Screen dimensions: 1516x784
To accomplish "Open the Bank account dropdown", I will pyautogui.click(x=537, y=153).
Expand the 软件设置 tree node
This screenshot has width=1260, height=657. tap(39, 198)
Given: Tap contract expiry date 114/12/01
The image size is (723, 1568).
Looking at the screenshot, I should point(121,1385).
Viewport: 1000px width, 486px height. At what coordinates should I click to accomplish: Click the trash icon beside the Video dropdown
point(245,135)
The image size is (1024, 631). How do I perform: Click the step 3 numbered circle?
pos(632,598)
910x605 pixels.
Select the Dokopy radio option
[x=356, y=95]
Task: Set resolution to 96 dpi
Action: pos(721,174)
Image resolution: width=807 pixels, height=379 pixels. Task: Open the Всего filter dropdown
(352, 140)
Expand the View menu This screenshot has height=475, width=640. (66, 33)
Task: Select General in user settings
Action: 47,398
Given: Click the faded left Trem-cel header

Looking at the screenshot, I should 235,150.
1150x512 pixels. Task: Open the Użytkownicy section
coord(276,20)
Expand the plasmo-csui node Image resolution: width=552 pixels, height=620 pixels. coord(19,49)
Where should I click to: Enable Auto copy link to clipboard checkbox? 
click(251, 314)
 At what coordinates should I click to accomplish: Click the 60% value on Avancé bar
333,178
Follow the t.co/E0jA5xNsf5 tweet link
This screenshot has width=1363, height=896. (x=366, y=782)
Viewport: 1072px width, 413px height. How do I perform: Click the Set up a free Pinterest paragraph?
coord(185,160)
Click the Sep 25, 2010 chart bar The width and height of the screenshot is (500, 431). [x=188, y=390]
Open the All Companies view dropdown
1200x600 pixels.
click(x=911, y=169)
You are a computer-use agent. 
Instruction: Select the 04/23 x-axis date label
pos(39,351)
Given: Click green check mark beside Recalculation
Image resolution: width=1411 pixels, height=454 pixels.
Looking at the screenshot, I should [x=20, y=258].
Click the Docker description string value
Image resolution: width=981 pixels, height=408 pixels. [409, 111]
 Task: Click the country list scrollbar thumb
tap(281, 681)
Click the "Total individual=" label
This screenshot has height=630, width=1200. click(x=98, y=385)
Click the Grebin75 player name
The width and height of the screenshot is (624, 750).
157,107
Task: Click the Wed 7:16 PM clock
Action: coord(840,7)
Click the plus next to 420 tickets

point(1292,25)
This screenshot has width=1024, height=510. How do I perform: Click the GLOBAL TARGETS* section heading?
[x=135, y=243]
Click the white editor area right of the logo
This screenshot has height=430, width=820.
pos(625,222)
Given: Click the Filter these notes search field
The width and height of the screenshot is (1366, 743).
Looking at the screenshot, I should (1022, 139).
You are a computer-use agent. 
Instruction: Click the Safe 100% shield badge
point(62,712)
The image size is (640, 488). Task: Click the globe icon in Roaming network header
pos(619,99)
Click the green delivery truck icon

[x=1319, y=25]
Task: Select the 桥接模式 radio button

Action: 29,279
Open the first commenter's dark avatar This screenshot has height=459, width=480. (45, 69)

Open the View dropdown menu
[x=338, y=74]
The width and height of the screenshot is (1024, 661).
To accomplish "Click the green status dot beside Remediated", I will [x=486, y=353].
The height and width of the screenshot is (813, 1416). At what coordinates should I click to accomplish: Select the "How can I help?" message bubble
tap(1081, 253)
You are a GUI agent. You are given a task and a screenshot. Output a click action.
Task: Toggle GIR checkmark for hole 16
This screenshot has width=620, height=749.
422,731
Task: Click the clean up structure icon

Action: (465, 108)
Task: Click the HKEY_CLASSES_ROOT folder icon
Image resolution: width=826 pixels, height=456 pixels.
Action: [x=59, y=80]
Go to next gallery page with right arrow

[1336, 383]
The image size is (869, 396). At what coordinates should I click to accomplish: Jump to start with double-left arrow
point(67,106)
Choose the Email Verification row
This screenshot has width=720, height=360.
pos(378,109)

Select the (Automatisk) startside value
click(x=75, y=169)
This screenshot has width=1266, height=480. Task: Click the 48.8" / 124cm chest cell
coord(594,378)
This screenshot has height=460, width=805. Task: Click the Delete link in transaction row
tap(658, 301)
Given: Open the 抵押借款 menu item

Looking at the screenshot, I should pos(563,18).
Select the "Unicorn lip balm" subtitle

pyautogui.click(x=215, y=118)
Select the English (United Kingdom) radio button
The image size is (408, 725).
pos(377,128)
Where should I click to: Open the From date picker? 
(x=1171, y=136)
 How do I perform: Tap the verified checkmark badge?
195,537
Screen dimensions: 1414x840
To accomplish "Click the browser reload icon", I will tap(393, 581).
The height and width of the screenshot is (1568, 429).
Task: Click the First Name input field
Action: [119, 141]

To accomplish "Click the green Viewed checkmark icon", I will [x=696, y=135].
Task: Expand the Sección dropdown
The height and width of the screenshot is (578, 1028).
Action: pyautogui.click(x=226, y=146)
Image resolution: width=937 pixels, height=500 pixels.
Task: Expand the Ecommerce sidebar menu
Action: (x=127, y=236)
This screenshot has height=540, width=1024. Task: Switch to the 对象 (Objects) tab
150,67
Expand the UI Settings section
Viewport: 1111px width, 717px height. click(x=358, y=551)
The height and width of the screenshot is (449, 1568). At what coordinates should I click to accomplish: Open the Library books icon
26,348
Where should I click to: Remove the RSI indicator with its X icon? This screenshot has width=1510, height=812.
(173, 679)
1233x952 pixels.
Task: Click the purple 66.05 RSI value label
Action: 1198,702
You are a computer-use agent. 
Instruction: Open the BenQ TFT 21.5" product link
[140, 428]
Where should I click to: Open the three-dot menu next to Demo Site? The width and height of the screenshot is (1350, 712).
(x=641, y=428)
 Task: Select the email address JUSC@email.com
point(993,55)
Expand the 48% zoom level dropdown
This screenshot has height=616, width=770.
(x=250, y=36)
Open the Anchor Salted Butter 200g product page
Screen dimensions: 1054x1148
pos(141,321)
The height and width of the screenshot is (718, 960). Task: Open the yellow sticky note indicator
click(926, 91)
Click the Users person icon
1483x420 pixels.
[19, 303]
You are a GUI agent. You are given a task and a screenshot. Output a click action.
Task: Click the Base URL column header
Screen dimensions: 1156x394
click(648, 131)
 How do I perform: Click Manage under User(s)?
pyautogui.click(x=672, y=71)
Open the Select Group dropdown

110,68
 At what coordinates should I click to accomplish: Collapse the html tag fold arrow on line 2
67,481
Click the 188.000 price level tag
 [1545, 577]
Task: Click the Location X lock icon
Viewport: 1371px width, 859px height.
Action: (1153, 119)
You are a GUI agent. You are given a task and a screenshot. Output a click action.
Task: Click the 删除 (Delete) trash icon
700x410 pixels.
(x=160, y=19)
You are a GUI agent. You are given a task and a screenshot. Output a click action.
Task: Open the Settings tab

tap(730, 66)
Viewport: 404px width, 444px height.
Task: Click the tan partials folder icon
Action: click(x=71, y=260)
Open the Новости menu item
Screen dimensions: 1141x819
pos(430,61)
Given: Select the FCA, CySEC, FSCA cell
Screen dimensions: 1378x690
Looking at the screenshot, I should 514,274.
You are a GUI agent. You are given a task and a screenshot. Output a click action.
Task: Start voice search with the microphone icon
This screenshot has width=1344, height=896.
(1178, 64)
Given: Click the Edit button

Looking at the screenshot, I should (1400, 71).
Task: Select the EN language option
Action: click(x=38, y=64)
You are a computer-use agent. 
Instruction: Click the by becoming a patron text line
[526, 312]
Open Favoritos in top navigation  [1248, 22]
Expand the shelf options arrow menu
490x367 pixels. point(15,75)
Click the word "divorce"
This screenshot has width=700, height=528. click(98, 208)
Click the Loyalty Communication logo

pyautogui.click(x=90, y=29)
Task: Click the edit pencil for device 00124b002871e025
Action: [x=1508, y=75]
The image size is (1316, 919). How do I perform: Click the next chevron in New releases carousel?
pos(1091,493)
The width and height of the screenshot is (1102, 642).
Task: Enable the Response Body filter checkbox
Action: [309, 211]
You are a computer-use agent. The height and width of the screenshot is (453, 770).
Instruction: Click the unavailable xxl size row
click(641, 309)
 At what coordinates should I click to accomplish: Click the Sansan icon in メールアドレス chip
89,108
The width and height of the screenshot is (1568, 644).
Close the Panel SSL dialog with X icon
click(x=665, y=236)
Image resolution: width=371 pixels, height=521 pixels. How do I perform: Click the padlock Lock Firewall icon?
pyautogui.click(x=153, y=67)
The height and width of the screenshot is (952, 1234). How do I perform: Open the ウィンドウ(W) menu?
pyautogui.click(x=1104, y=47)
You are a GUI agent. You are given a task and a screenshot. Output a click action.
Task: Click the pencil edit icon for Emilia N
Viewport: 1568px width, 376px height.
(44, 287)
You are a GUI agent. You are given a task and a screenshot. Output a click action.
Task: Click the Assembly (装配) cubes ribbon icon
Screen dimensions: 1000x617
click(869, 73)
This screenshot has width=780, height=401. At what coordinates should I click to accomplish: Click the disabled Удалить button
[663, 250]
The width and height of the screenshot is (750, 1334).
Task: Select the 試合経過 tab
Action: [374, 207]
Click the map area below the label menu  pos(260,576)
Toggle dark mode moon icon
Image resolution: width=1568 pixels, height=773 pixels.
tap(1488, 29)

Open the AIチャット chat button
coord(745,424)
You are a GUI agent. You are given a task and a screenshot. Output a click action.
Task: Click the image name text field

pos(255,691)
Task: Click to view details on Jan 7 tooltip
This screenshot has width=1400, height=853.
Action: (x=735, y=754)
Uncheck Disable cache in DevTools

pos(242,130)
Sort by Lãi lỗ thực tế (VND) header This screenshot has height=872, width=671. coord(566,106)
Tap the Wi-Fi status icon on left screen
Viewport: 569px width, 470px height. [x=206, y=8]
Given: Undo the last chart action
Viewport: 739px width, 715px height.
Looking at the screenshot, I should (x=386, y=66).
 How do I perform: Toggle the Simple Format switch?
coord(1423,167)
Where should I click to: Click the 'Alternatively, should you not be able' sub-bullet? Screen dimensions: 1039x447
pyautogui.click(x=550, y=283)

================================

Work to complete :: Which lines hold the word "chart"? Return all of them from the records above.

Your response ::
Click the Sep 25, 2010 chart bar The width and height of the screenshot is (500, 431). [x=188, y=390]
Given: Undo the last chart action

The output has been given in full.